プロローグ 邪神竜ヴェンジリウガンの強襲
帝都ヴァルガール。
世界でも5指に入る大都市は、今滅びようとしていた。
邪神竜ヴェンジリウガンの強襲である。
冒険者ギルド、帝都を護る守備騎士団。
日頃は対立することがある両組織だが、今回ばかりは手を組み対抗したが、相手は伝説級のモンスターである邪神竜ヴェンジリウガン。及び配下10万の魔物達。
初めこそは五分五分であったが、時が経つにつれて人と魔物の能力差が出始め、魔物側の方が優勢となっていった。
また邪神竜ヴェンジリウガンの口砲撃により、帝都の城壁はもはや無く、帝都に魔物の侵入を許していた。
帝都ヴァルガールの冒険者ギルド最高戦力と謳われるSランク冒険者デジル・マーカス。
城壁を破壊され、Bランク以下のの冒険者が逃げ始めた状況でも、逃げる事は無く、残っている帝都の民衆を1人でも多く逃がすため、彼は単独で殿を務めていた。

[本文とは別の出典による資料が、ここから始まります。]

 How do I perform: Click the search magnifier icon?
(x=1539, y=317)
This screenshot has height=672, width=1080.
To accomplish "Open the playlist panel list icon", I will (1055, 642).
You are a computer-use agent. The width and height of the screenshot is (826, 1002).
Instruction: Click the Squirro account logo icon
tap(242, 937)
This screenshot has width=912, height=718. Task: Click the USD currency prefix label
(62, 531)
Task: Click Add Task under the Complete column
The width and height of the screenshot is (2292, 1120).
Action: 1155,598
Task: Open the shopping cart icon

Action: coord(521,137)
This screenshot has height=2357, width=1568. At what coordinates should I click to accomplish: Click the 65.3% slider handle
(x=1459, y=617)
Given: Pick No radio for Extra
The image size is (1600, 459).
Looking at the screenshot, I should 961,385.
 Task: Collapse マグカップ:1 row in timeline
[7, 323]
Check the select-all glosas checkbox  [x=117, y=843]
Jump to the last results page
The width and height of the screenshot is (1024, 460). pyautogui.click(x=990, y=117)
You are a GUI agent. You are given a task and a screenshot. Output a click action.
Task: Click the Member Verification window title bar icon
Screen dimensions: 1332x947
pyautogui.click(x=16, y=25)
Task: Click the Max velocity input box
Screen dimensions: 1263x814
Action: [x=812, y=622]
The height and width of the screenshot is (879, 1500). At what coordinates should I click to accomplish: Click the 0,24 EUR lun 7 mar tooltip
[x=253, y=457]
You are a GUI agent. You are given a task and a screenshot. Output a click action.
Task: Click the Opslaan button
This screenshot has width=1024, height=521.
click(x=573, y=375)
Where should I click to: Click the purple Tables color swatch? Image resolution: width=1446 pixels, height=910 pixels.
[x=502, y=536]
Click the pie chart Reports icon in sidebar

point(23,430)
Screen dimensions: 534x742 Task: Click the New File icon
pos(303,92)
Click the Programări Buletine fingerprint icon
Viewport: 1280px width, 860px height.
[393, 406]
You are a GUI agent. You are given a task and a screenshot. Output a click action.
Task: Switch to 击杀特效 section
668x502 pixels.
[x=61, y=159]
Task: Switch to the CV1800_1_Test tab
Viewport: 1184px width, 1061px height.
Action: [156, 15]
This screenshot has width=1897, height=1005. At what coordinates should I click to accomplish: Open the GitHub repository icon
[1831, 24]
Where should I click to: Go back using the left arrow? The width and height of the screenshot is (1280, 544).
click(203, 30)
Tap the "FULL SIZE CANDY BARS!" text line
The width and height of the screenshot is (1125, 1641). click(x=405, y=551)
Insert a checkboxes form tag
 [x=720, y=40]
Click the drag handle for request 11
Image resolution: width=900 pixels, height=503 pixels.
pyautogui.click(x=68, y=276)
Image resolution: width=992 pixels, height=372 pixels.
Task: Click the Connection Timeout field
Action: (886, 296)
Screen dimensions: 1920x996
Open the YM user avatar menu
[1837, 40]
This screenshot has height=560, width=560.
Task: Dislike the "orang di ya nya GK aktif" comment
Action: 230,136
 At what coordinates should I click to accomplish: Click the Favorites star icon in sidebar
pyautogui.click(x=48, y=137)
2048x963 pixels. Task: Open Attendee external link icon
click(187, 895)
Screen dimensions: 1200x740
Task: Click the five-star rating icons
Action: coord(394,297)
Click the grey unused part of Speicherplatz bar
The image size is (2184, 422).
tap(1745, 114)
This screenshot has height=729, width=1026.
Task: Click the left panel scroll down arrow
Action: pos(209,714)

ダンジョンで手に入れた聖剣を両手に持ち、デジルは魔物を次々と斃していく。
魔物達を斃す合間には、ポーションやマナポーションを飲み体力と魔力は回復させるが、疲労までは回復されない。
(――多勢に無勢だ。このままでは)
『ほうニンゲンの割には、やるではないか』
「邪神竜ヴェンジリウガン!!」
漆黒の鱗に覆われた巨大な躰に、深紅の眼がデジルを睨み付ける。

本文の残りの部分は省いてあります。